Work to do:
1 > According to the Dakota Access Pipeline article, what is the length of the pipeline?
2 > Quote the Dakota Access Pipeline article starting at "On Monday, the" and ending at "the Sioux tribe.".
3 > Continue the Dakota Access Pipeline article from its last sentence.

Text passage:
Culture At Large

Why Christians Should Stand with the Standing Rock Sioux

Marlena Graves

It is critical we take a moment and pay close attention to what is unfolding among the Standing Rock Sioux, the United States federal government, and proponents of the Dakota Access Pipeline. If we do, we may begin to understand the debt of love (in the form of social and environmental justice) that U.S. citizens—and Christians in particular—owe to Native Americans.

On Monday, the U.S. Departments of the Army and Interior decided to halt construction on the highly controversial Dakota Access Pipeline project near Standing Rock Sioux land. The 1,170 mile-long pipeline would deliver crude oil from the Bakken oil field in North Dakota to refineries in Illinois. A final decision will be issued after further analysis and discussion with the Sioux tribe.

Monday’s joint statement gives the impression that the Departments of the Army and Interior are grappling with the specific objections the Sioux have leveled. The statement reads: “The Army has determined that additional discussion and analysis are warranted in light of the history of the Great Sioux Nation’s dispossessions of lands, the importance of Lake Oahe to the Tribe, our government-to-government relationship, and the statute governing easements through government property.”

Even if the final decision under the Obama Administration is to reroute the pipeline, president-elect Donald Trump could reverse it. Trump has a vested interest in the pipeline’s successful completion because he has investments in the company building it. Furthermore, it’s unlikely Trump would address the Sioux’s concerns since he freely cast aspersions upon native peoples in the form of racial slurs and false allegations when they didn’t cooperate with his business ventures in the past.

Word and element pointing entries:
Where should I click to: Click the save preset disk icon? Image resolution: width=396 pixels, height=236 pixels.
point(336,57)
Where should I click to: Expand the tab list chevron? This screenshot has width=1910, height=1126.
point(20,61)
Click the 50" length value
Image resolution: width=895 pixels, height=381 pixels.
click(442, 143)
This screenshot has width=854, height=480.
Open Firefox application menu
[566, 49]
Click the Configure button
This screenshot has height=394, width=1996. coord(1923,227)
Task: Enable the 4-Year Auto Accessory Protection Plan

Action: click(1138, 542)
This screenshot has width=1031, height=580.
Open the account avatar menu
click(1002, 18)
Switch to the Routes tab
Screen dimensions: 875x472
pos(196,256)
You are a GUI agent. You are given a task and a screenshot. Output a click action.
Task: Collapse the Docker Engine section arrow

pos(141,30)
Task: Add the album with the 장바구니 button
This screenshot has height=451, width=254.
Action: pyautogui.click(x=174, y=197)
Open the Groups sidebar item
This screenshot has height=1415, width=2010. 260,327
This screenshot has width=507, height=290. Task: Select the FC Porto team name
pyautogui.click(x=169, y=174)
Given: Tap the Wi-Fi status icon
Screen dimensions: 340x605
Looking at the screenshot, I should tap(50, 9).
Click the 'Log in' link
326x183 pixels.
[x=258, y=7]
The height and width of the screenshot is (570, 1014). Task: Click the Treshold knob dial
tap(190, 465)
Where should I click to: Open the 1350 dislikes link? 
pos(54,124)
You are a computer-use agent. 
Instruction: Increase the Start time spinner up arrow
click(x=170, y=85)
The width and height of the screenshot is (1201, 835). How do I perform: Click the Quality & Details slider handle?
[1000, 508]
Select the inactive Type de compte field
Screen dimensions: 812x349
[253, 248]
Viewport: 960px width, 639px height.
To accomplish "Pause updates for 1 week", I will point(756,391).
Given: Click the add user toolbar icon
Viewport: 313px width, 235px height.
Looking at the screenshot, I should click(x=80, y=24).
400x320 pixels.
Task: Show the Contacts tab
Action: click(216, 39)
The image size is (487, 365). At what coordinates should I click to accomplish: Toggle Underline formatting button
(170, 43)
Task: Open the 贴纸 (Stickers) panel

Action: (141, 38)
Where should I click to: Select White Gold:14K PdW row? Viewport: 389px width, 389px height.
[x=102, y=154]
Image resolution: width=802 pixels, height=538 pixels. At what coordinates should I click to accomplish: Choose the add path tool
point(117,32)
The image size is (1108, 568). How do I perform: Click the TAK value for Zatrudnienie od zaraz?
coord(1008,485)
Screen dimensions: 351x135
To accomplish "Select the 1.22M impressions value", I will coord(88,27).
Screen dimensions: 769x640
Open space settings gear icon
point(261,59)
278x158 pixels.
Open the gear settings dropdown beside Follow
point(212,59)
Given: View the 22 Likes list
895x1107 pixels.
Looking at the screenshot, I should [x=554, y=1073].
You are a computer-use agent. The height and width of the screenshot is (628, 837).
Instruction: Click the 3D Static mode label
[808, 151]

Task-by-task answers:
1 > 1,170 miles

2 >
On Monday, the U.S. Departments of the Army and Interior decided to halt construction on the highly controversial Dakota Access Pipeline project near Standing Rock Sioux land. The 1,170 mile-long pipeline would deliver crude oil from the Bakken oil field in North Dakota to refineries in Illinois. A final decision will be issued after further analysis and discussion with the Sioux tribe.

3 >
Standing Rock is a call to look, listen, and confess of sins that have been committed against Native Americans.

Supporters of the project maintain that transporting crude oil via pipeline is safer than by rail, as well as cheaper and quicker. However, Native Americans and their allies at Standing Rock will quickly point out that pipelines have a higher leak-rate than rail and that contamination of water is generally much worse for the environment than contamination of land. Water contamination is one of many critical reasons why the Sioux tribe doesn’t want the pipeline near their water sources.

As a Christian, I am convinced that Cornel West is right in saying that “justice is what love looks like in public.” One aspect of love is seeking to promote the flourishing of the beloved for the beloved’s sake and to secure ample opportunities for the beloved to flourish. We will all give an account for the life of another. History demonstrates that the U.S. government—and the non-native Americans in whose name the government has acted—has continually harmed native peoples, while rendering their grievances illegitimate. Indeed, genocide has been committed, lands have been forcibly taken, and entire people groups have been herded onto reservations. Today, further injustices deny Native Americans the opportunity to flourish.

Standing Rock is more than a protest over water rights. It is an icon beckoning us to behold the litany of atrocities and injustices that have been committed against indigenous peoples. It’s a call to look, listen, and confess of the sins that have been committed against them. Standing Rock is a call to lament and repent. Only when we admit to wrongdoing can we then ask Native Americans how we might produce fruit in keeping with repentance.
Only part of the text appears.